I am, however, someone who unintentionally empathized with the author of the
bookmark thing and posted my anguish. I am now learning a lot from this
discussion.

I thanks you for your detailed comment and I particularly liked two statements
you made:

1\. To the author of the Bookmark, I didn't exist, or in a way more relevant
to a developer, the disgruntled user whose opinion is valuable in improving
the product never reached the developer.

2\. A criticism is better than negligence. Almost always.

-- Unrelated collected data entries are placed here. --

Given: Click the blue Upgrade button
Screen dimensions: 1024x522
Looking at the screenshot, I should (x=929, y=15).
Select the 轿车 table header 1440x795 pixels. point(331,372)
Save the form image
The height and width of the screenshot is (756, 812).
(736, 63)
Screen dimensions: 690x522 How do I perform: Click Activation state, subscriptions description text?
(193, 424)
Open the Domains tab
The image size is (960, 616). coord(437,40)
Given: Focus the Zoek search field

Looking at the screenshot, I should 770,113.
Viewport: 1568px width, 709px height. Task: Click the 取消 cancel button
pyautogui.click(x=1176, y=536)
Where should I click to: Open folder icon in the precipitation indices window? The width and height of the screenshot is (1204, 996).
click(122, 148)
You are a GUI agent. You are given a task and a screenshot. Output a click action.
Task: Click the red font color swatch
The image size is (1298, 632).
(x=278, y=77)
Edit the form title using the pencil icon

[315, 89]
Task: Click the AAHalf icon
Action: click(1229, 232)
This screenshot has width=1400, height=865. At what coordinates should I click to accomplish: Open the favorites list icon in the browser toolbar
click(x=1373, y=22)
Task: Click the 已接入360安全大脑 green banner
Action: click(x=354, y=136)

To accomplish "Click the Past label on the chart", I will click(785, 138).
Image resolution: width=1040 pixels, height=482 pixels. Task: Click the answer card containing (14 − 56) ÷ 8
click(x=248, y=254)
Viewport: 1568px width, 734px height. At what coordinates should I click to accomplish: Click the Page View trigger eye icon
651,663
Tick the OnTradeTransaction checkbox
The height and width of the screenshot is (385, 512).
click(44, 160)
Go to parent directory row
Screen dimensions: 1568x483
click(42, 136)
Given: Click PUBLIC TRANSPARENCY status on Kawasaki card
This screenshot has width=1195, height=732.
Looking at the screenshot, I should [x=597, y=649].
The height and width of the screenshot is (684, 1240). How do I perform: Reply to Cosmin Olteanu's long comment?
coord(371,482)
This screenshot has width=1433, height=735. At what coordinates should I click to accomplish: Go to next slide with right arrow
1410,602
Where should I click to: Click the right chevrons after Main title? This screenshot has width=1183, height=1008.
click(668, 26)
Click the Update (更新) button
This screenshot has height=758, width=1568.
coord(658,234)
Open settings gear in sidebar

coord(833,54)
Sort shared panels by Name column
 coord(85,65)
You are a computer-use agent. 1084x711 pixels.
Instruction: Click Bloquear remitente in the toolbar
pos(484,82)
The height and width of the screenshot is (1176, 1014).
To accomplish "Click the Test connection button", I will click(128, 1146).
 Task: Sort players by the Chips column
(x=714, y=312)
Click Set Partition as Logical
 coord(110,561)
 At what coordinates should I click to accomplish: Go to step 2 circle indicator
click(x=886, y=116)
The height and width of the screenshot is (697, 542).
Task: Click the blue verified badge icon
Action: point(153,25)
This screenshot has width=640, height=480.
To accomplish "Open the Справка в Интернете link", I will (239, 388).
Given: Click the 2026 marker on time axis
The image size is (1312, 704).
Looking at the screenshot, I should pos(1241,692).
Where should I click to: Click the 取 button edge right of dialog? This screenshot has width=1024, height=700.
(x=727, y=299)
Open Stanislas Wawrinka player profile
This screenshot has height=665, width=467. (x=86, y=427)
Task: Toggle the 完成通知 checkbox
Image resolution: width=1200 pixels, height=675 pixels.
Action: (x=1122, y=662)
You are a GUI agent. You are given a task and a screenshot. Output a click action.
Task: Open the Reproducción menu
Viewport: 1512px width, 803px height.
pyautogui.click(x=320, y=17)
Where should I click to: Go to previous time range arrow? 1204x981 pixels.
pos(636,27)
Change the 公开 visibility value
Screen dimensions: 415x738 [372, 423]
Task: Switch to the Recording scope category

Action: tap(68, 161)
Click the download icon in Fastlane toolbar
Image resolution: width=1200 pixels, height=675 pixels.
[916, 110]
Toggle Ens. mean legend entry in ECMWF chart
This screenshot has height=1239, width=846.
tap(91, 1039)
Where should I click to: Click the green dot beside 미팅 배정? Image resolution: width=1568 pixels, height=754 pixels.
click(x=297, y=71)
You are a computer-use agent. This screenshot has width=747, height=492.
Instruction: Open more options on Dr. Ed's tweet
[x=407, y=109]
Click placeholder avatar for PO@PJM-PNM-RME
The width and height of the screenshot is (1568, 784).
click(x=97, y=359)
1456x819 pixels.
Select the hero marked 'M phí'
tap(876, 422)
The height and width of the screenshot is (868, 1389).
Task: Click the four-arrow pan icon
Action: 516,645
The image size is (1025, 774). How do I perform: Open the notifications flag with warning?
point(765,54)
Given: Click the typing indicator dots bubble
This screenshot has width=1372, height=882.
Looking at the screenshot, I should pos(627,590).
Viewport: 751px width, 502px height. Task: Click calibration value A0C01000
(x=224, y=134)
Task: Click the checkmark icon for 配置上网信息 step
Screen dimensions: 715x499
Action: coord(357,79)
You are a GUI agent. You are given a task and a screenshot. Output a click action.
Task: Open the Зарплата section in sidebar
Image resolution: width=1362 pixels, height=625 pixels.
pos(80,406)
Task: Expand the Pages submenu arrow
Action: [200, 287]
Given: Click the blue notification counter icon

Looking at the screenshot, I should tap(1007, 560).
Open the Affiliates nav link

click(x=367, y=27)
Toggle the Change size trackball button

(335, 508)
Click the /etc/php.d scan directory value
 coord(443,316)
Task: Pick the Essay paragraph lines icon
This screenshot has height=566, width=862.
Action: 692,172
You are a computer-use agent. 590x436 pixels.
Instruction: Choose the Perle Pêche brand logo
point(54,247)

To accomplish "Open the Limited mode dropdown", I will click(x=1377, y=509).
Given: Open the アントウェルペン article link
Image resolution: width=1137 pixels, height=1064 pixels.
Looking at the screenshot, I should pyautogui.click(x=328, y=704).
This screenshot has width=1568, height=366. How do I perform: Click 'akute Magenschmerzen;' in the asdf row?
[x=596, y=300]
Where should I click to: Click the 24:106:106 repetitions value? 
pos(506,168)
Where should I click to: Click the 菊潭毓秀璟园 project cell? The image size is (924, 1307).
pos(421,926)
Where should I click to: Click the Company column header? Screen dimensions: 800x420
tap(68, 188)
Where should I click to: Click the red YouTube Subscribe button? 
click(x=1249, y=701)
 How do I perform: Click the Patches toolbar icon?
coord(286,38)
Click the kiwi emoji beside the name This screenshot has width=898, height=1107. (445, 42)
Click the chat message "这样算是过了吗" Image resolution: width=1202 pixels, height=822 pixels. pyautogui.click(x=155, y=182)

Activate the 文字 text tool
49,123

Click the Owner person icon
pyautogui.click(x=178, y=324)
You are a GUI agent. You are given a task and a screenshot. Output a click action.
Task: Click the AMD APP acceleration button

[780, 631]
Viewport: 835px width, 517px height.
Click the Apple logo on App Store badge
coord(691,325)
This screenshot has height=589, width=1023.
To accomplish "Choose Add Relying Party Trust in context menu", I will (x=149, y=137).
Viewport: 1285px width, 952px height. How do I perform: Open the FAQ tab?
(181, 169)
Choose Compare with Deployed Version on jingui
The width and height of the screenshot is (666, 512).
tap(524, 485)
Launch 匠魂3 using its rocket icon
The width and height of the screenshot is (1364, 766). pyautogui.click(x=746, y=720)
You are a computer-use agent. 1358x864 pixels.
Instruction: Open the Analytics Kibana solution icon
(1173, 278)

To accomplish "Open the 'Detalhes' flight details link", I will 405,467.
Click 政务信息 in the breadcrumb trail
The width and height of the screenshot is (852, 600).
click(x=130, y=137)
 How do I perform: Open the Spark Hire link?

I'll keep these in mind forever when evaluating something for someone else
from now on. No matter how small, a single line of feedback can lead to some
powerful changes, sometimes. Personally, I'll ensure that I'll always craft
this constructively but if I'm on the receiving end I won't take it personally
if someone chooses not to. :)

As for the original author of the bookmark thing, he is a far better man than
I. He has responded very calmly and respectfully to all the jeering/criticism
and I continue to remain in awe of him.

I still have a lot to learn, I guess.

------
al2o3cr
Wow, if the examples in this article are the best examples of "assholes on the
internet", the author should try reading about the experiences of non-male or
non-white coders sometime. "Yer product sux" is positively TAME in
comparison...

------
probablyfiction
This article brings up something I wish was discussed on HN more often. As a
group, we're not very nice. HN comments are typically filled with cynicism and
a jaded worldview that is incredibly off-putting.

------
MaggieL
There are no "participation trophies" in programming.